(WORK TO BE COMPLETED):
Return the data below exactly, minus the pictures.

(AVAILABLE RECORDS):
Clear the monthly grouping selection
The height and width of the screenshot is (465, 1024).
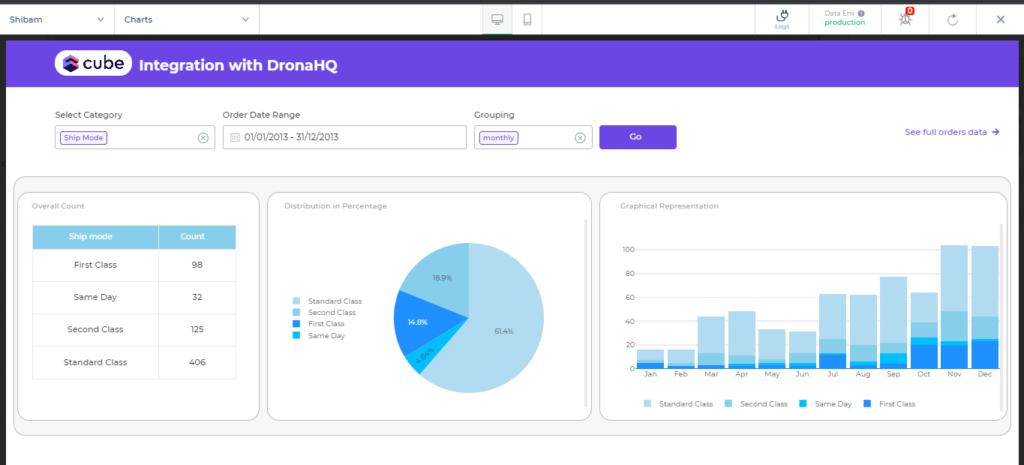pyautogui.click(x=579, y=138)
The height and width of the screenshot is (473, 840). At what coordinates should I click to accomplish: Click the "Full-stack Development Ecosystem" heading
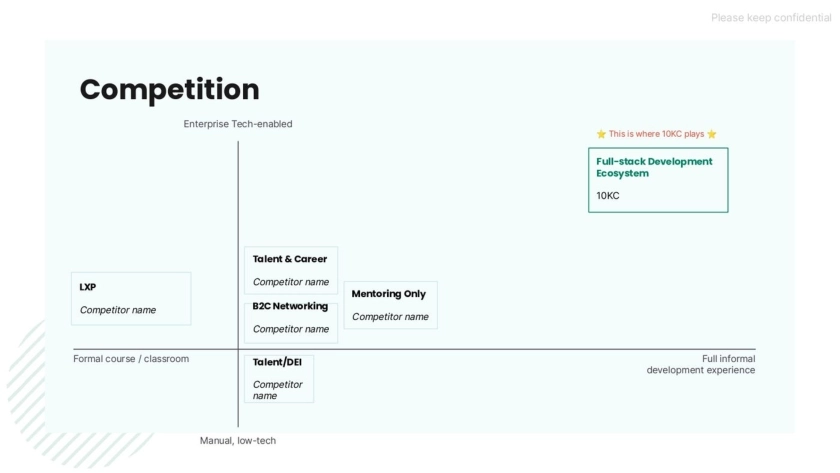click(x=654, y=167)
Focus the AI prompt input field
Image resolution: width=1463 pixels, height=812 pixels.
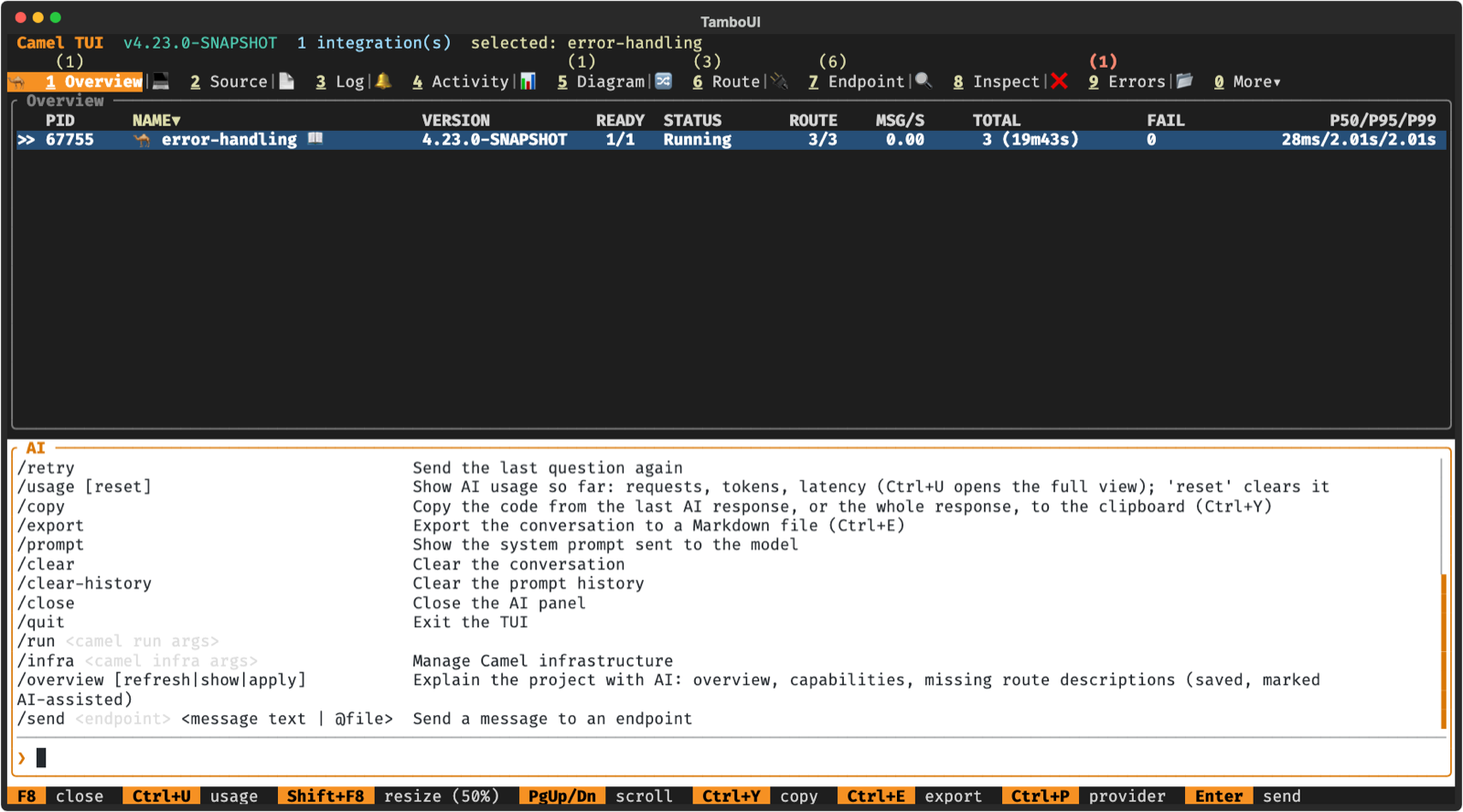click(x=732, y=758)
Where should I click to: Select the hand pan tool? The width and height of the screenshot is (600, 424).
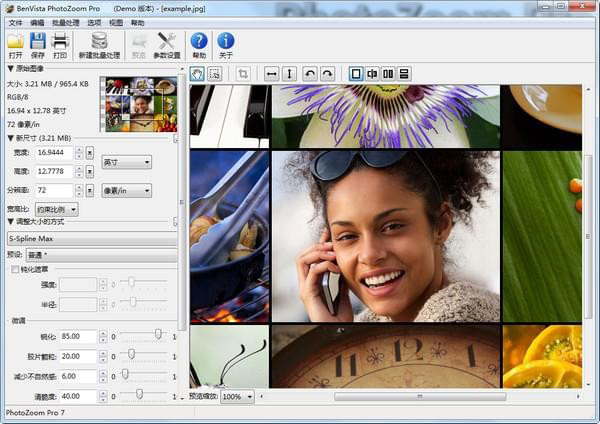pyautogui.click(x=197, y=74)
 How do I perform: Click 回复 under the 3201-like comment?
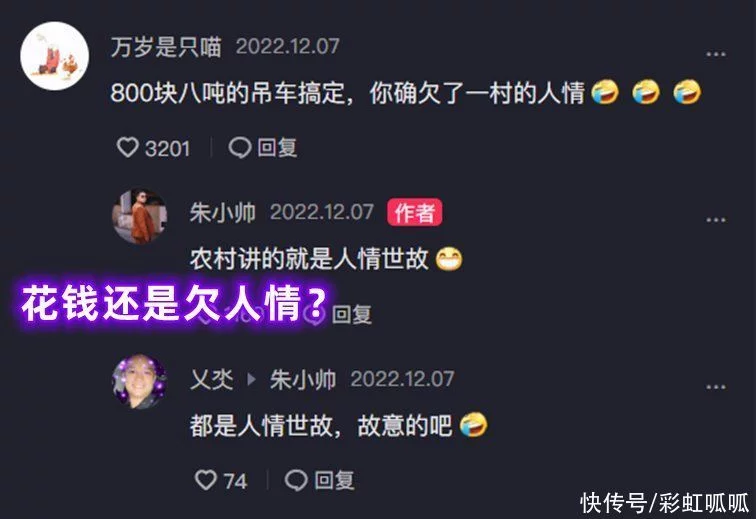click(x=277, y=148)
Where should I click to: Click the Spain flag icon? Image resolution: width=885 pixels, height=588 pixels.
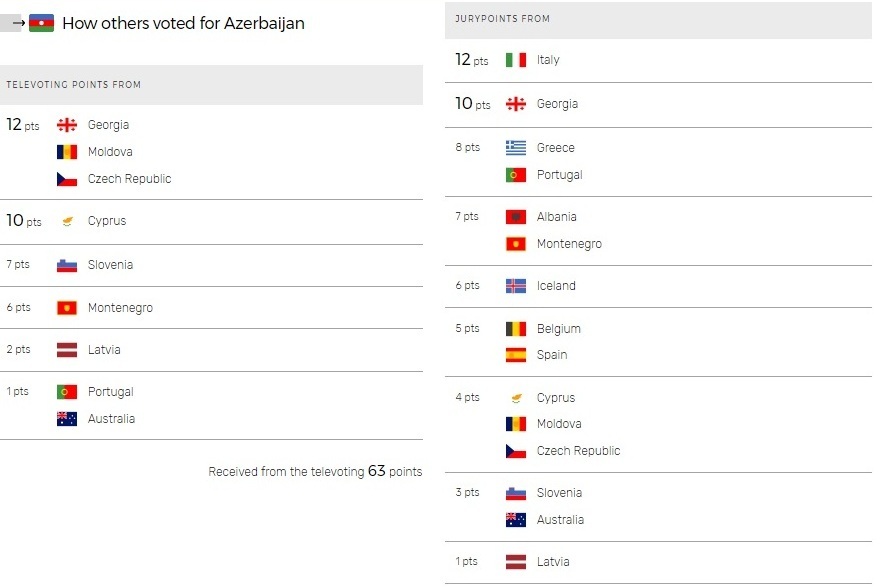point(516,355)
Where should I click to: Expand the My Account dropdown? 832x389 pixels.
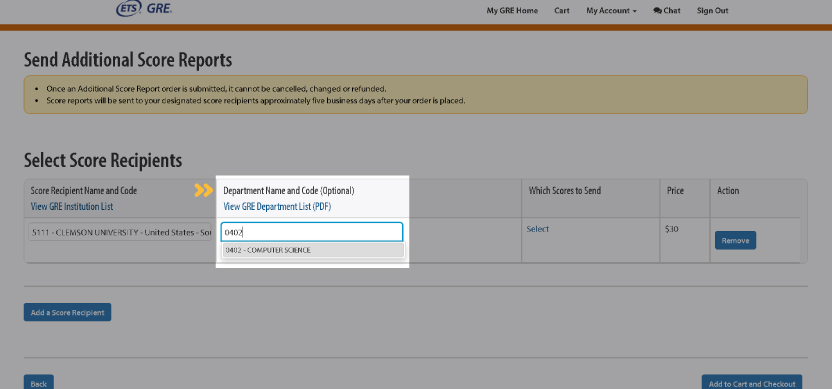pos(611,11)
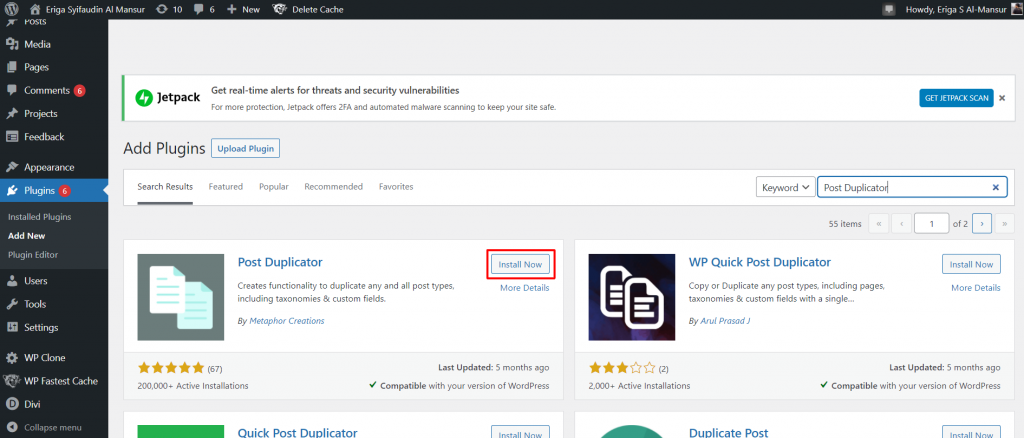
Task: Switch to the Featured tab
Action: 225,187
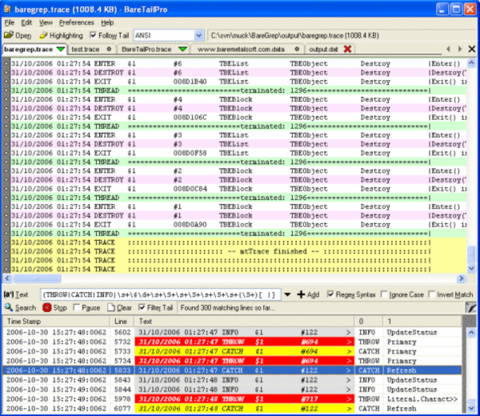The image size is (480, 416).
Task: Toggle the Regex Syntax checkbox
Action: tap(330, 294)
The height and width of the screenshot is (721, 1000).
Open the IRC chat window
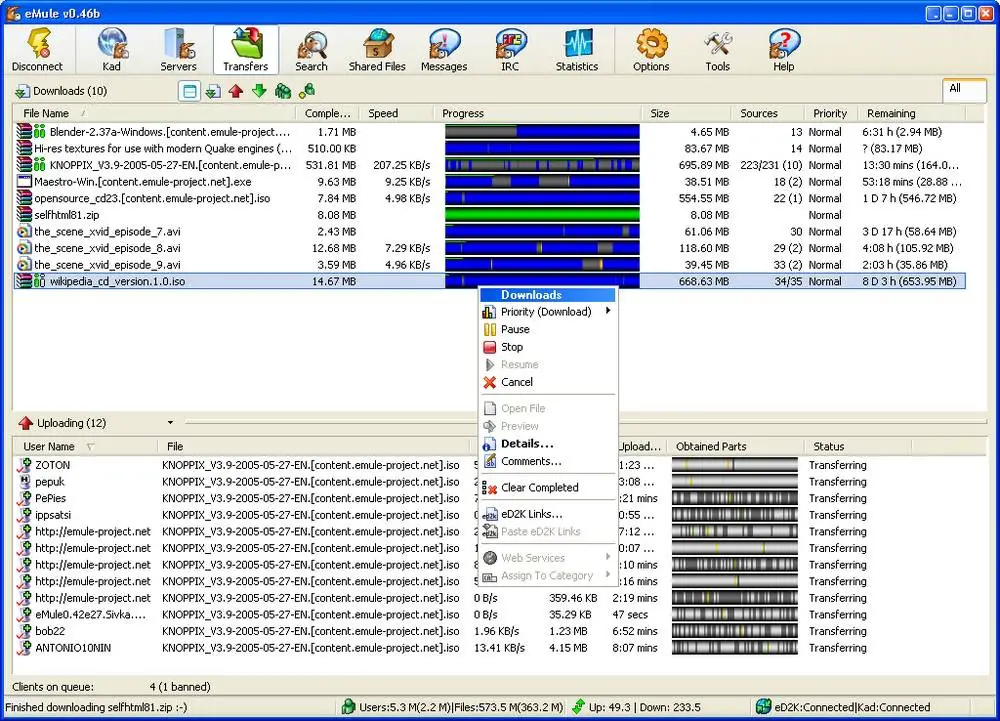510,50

(EXERCISE SOLUTION):
Clear the monthly grouping selection
The height and width of the screenshot is (465, 1024).
pyautogui.click(x=579, y=138)
The height and width of the screenshot is (473, 840). At what coordinates should I click to accomplish: Click the "Full-stack Development Ecosystem" heading
click(x=654, y=167)
Focus the AI prompt input field
Image resolution: width=1463 pixels, height=812 pixels.
click(x=732, y=758)
Where should I click to: Select the hand pan tool? The width and height of the screenshot is (600, 424).
pyautogui.click(x=197, y=74)
 How do I perform: Click 回复 under the 3201-like comment?
click(x=277, y=148)
Where should I click to: Click the Spain flag icon? Image resolution: width=885 pixels, height=588 pixels.
point(516,355)
Where should I click to: Expand the My Account dropdown? 832x389 pixels.
pos(611,11)
Task: Switch to the Featured tab
Action: 225,187
The image size is (480, 416).
Task: Toggle the Regex Syntax checkbox
Action: tap(330, 294)
The height and width of the screenshot is (721, 1000).
Open the IRC chat window
510,50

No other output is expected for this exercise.